Но матушка лишь печально покачала головой.
— Пока вас не было, — поведала Биссетт, когда миссис Белфлауэр и Сьюки вышли, — приходил мистер Эмерис и сказал, мистер Лимбрик, мол, клялся и божился, что тот инструмент не Джоба и вообще не кровельный. — Она покачала головой. — Какие прожженные бывают негодяи, даже представить себе трудно.
— Я никогда не верила, что это сделал Джоб, — сказала матушка. — А также и тому, что миссис Белфлауэр его узнала.
Биссетт тем не менее не отреклась от идеи, что Джоб был в этом деле замешан, и продолжала упорно ее отстаивать.
С прибытием из Лондона посылки с книгами в моей жизни началась новая глава. По утрам, после завтрака, мы с матушкой усаживались за противоположные концы стола в общей комнате, на колени она клала вышивку, а перед собой — открытый букварь, откуда читала мне урок, я же слушал, или, высунув от усердия язык и сосредоточенно хмуря брови, вырисовывал буквы на грифельной доске, или корпел над задачником.
Математика под матушкиным руководством продвигалась туго, зато мне очень нравилось слушать чтение и учиться читать самому.
Еще не умея разбирать слова, я был заворожен видом книг: иллюстрациями и оформлением. В первую очередь меня манили геральдика и карты — в особенности карты, которых имелось в доме немало, а больше всего одна, громадная, на веленевой бумаге, изображавшая окрестности Хафема и датированная почти веком ранее, — ее я рассматривал часами. (Загадка: в углу старинным почерком была написана фамилия дяди Мартина — «Фортисквинс».) Видя мой интерес, матушка договорилась с дядей Мартином, чтобы он послал мне карту Лондона, и в один прекрасный день к нам прибыл объемистый пакет: захватывающе подробная карта на двадцати двух страницах, опубликованная на следующий год после моего рождения. Я изучал ее час за часом, восхищаясь обширностью Лондона. Город сделался для меня местом не действительным, а воображаемым; чтобы прочитать сотни названий улиц, я торопился освоить грамоту.
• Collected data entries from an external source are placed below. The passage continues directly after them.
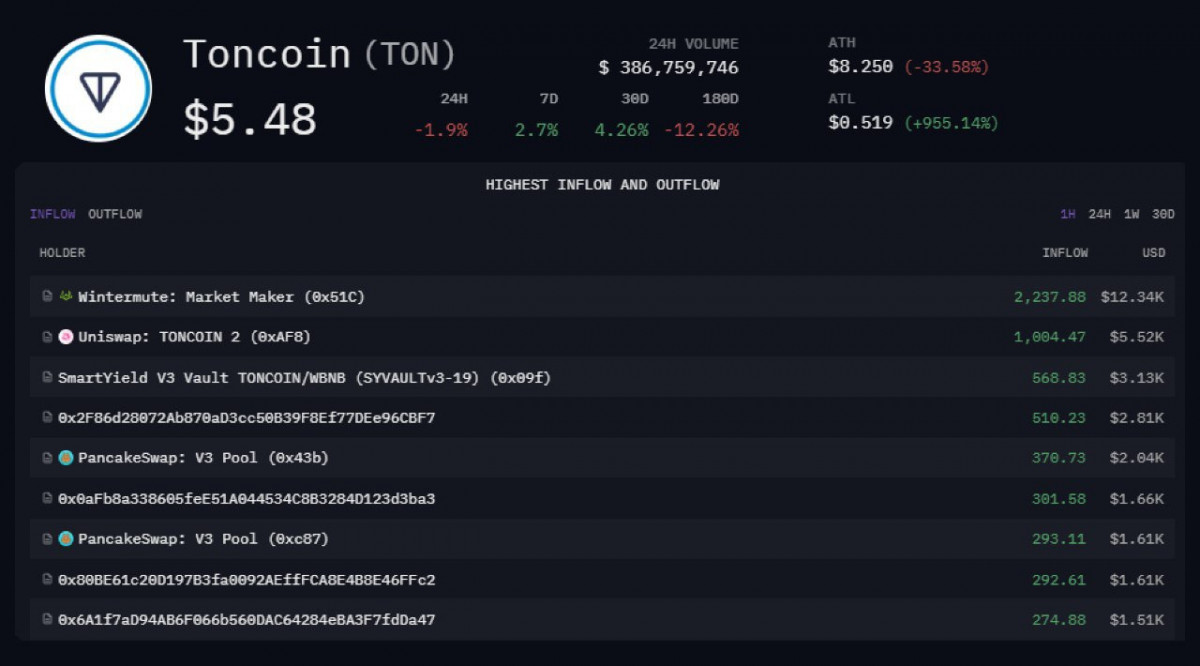
Task: Open address 0x0aFb8a338605 holder entry
Action: coord(246,499)
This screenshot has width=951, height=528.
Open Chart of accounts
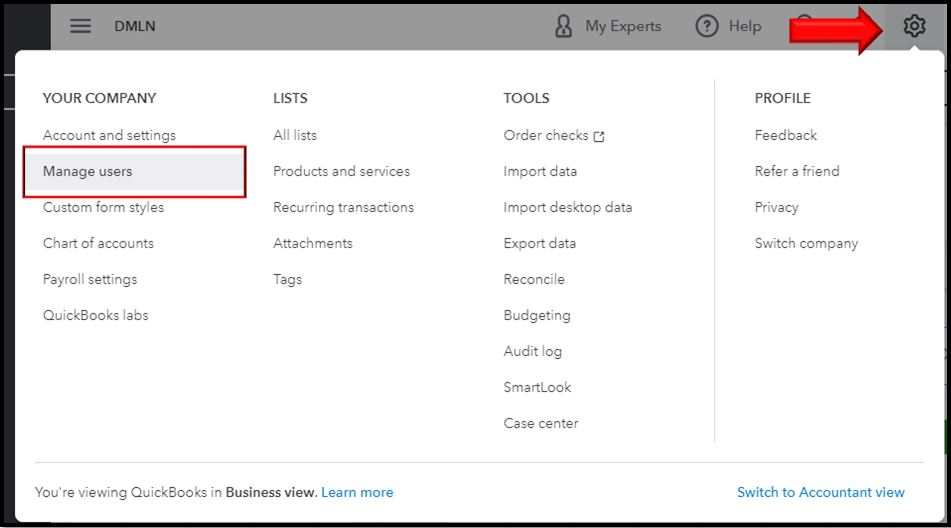coord(98,243)
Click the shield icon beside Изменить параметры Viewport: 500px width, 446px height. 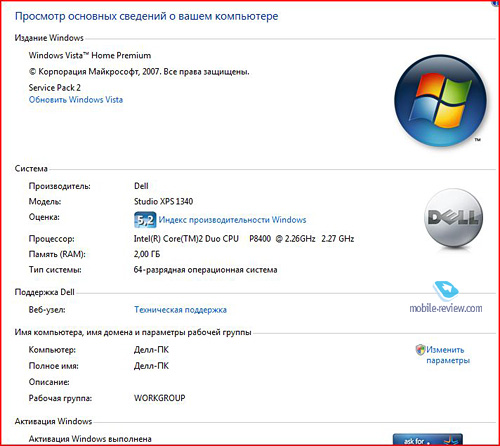420,350
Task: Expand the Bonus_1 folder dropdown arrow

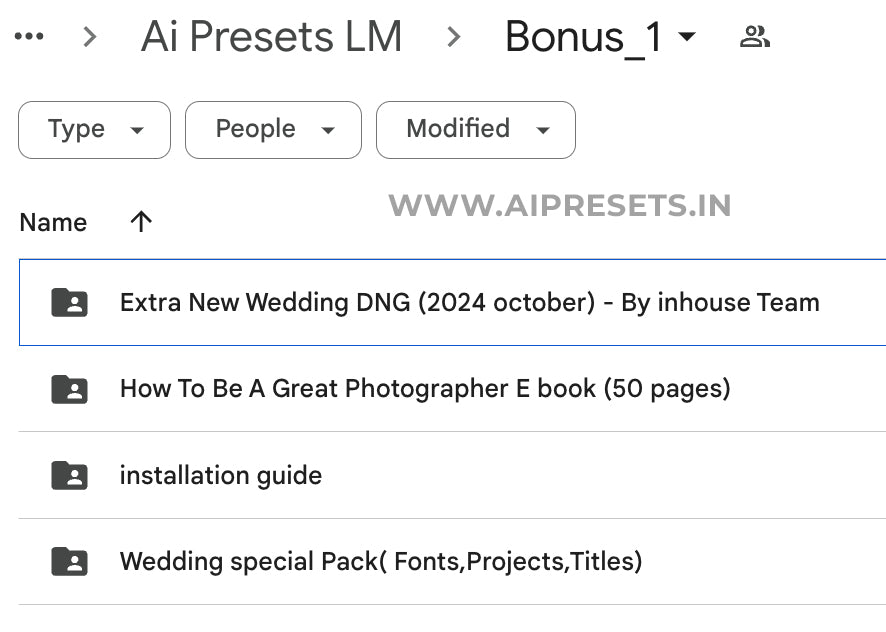Action: pos(687,37)
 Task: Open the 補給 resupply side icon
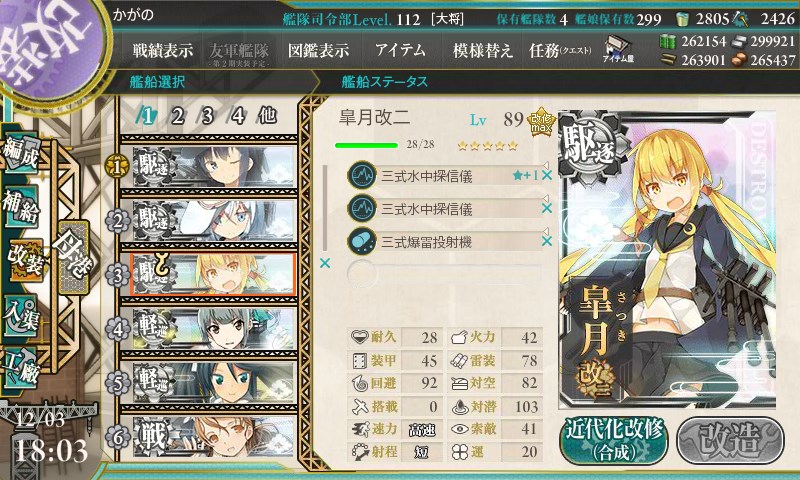21,206
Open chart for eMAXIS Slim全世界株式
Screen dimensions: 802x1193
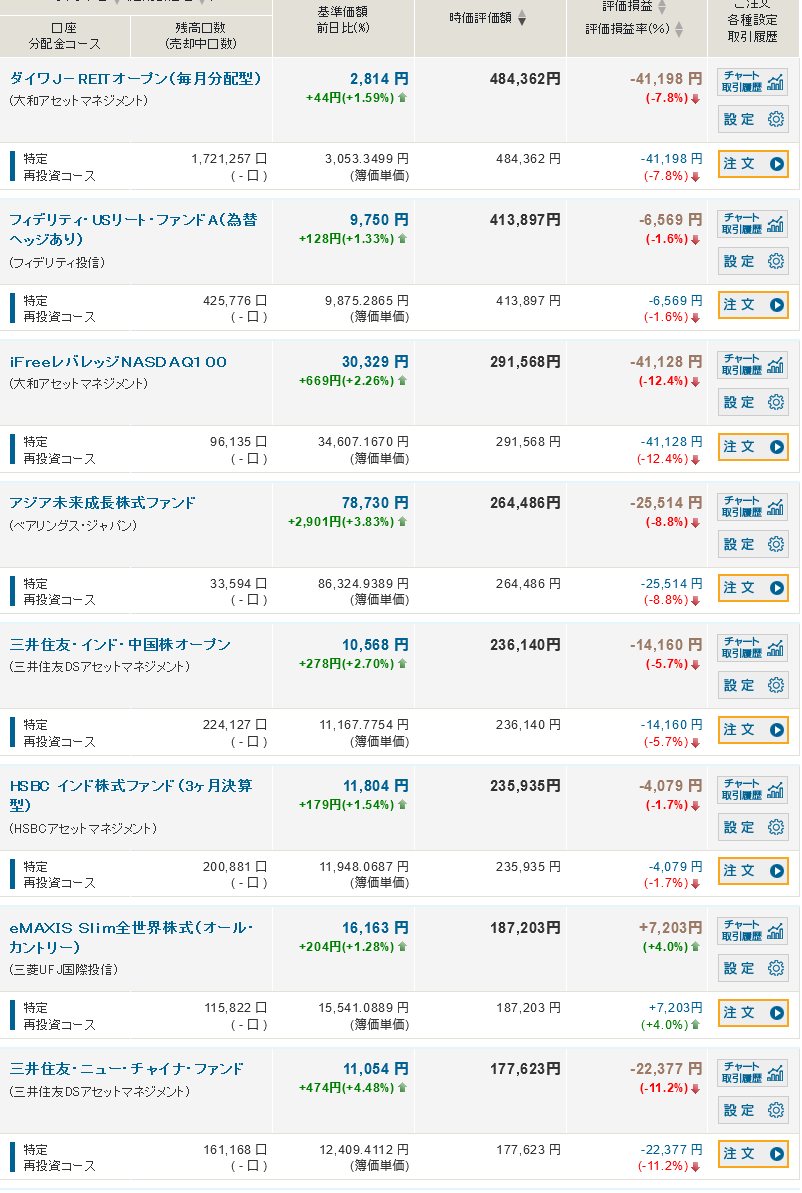click(753, 930)
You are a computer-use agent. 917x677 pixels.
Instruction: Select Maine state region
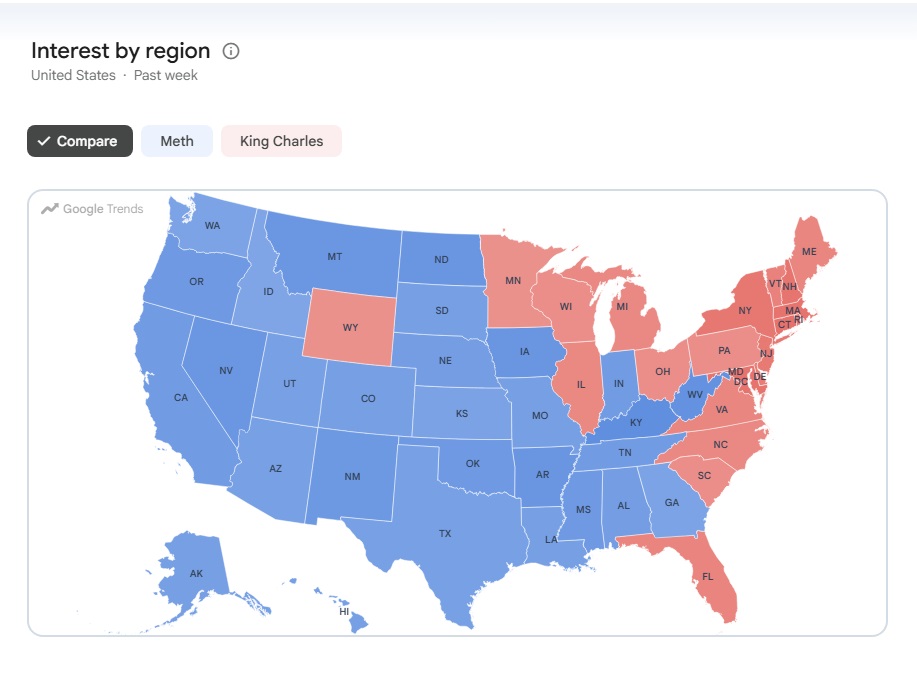tap(809, 251)
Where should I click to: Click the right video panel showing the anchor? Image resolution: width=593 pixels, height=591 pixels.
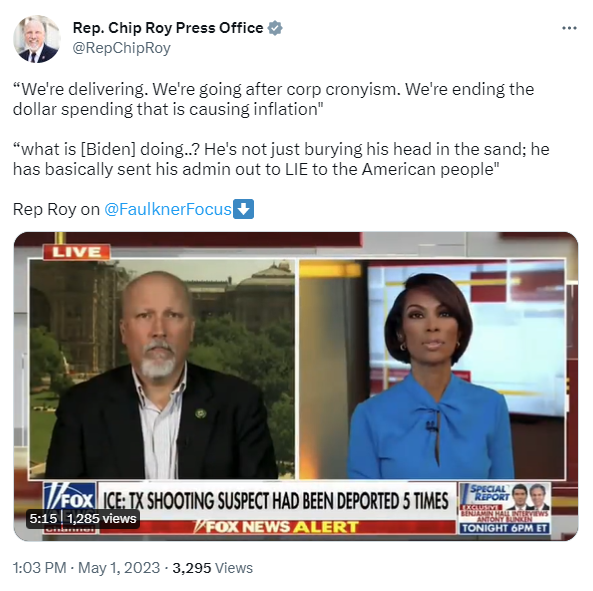click(432, 369)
Вскоре я уже жадно поглощал «Дневник Чумного года» Дефо и страйповское издание «Обозрения Лондона» Стоу, справлялся одновременно по карте и завороженно отмечал, как менялся город со временем. Таким способом я «узнал» Лондон и был уверен, что не заблудился бы, по крайней мере, в его центральных районах.
Наверное, я сделался, что называется, странным ребенком. Помню, как выглядывал ночью в окно и дивился, как странно все устроено: здесь деревья и дома, а там, наверху, луна и звезды, а самое странное, что я тут сижу и их рассматриваю. Я знал, что сверху на меня глядит Господь, потому что так говорили Биссетт и матушка. Няня уверяла, что, если я буду хорошим, то отправлюсь на веки вечные на небеса, а если буду плохим, то отправлюсь в ад. Однажды, лежа в постели, я попытался представить себе эти «веки вечные». У меня в воображении возникла гигантская пропасть, куда я падаю, падаю и падаю, потому что дна у нее нет; матушка, няня, деревня — все это, по мере падения в нескончаемый пролом, делалось крохотным, отдаленным и бессмысленным; волосы у меня встали дыбом, сердце отчаянно заколотилось, и наконец я с усилием сосредоточил мысли на чем-то другом.
Как, наверное, все дети, я страшился в вещах их необусловленности, сомнительности. Мне хотелось, чтобы все имело цель, составляло часть композиции. Казалось, если я пренебрегу справедливостью, то нарушу композицию, и тогда, сотворив нечто безобразное и бессмысленное, лишусь права осуждать несправедливость, направленную против меня самого, и, еще того хуже, лишусь права надеяться на то, что в мире существует справедливость и порядок. Свою жизнь я видел как постепенное развертывание замысла, а удалось мне это или нет, еще предстоит узнать.